■ What is being asked
Copy, word for word, the line containing "You are a computer-use" and each line that follows it in the entries below; pictures do not belong in the copy.

Dataset items:
============================================================
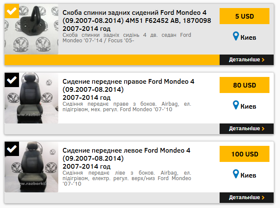Click the yellow highlight bar under the bracket listing
The width and height of the screenshot is (280, 208).
tap(112, 60)
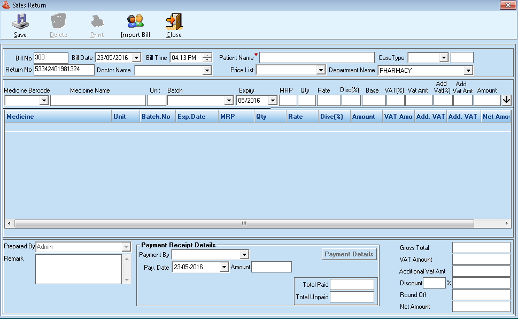The image size is (518, 319).
Task: Click the Print toolbar icon
Action: 97,22
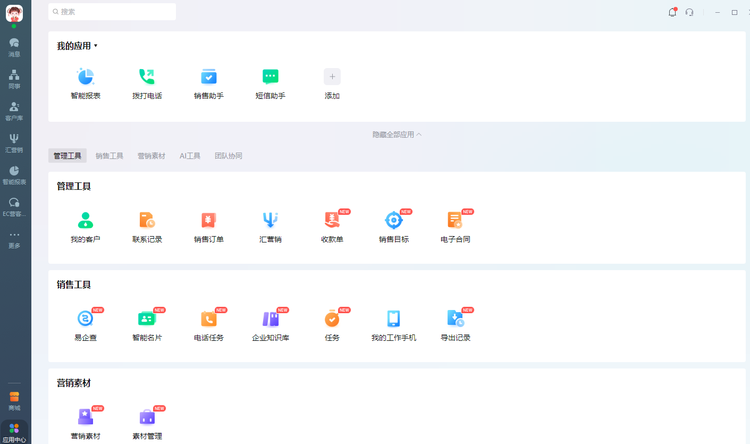
Task: Switch to the 团队协同 tab
Action: pos(229,155)
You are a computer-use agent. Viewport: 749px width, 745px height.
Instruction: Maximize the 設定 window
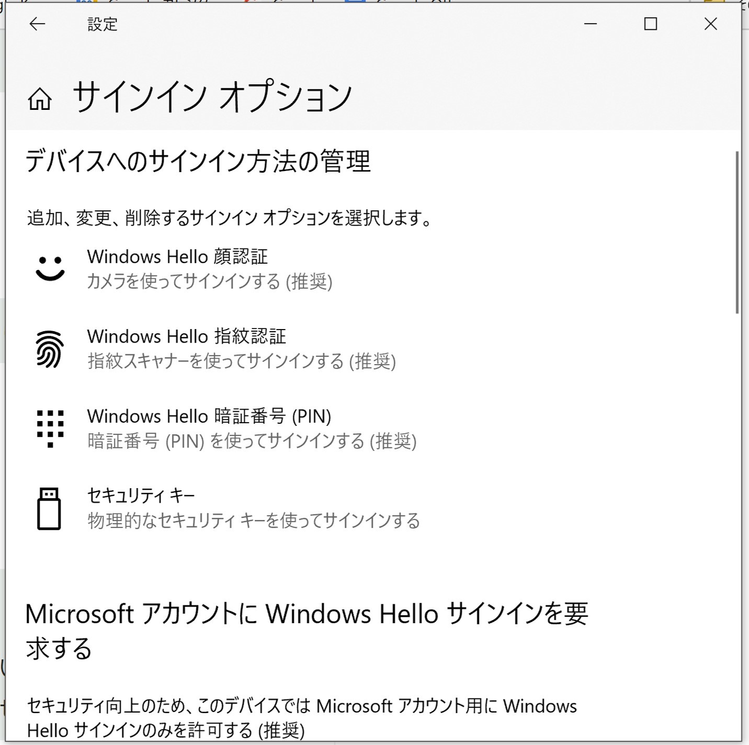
============================================================
■ Task output
You are a computer-use agent. Viewport: 749px width, 745px height.
Instruction: Maximize the 設定 window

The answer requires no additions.